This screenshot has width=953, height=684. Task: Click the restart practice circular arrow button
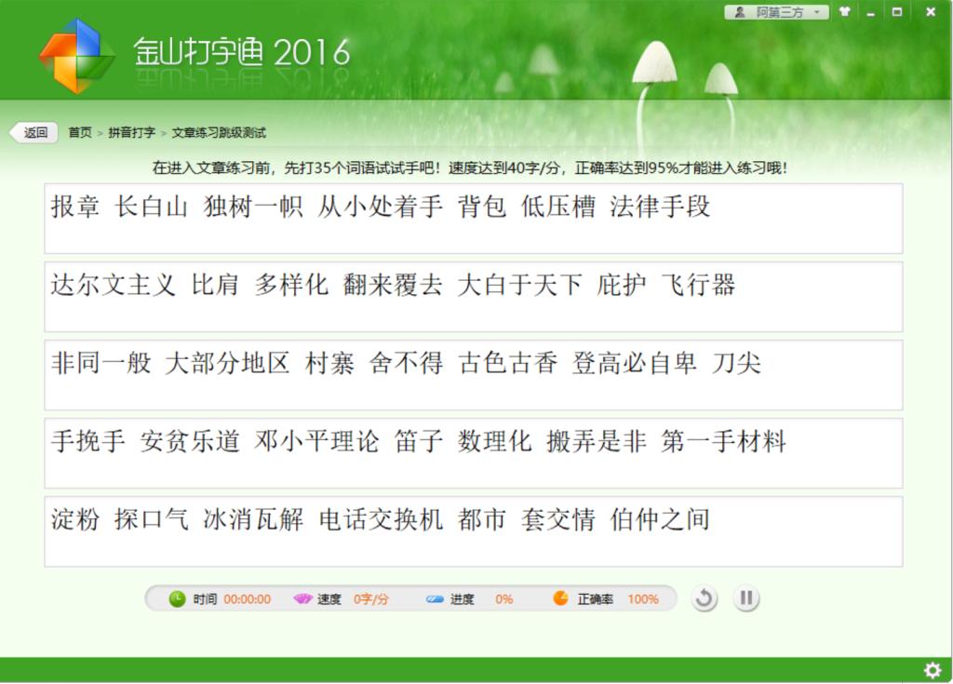[705, 598]
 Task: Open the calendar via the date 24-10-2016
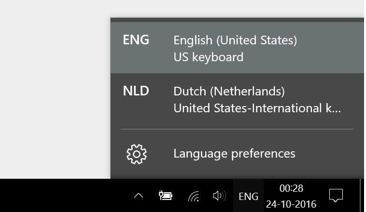[291, 204]
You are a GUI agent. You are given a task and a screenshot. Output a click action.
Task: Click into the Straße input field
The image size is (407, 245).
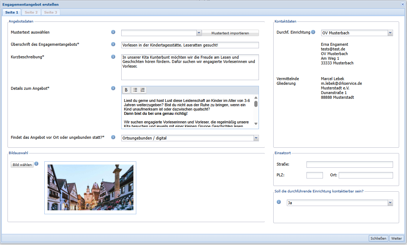[349, 165]
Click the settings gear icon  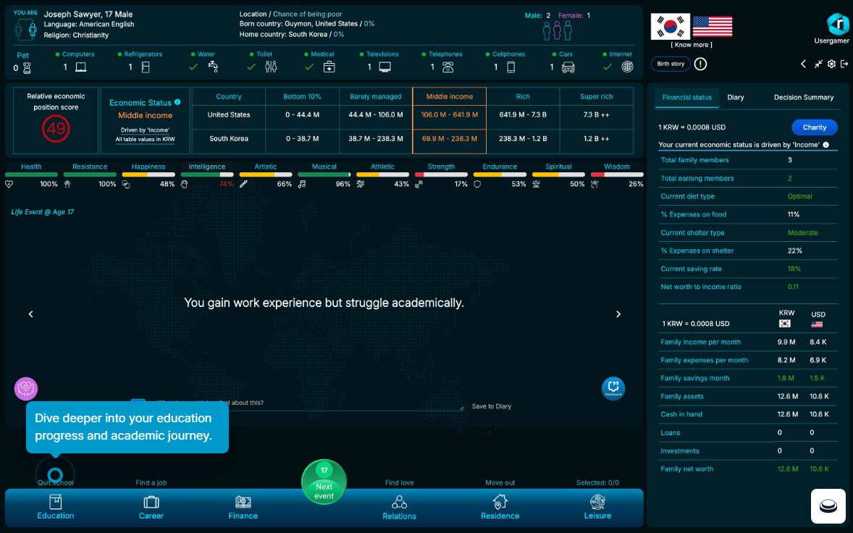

# TASK OBJECTIVE
Please write out every one of the records above again, requests included, with each coordinate in the answers raised by 57, and leave the pictures out.

# RESPONSE TO THE EXERCISE
This screenshot has width=953, height=684. Task: Click the restart practice circular arrow button
[762, 655]
 Task: Open the calendar via the date 24-10-2016
[348, 261]
You are a GUI agent. You are given a task and a screenshot. Output a click action.
Task: Click into the Straße input field
The image size is (407, 245).
[406, 222]
Click the settings gear icon  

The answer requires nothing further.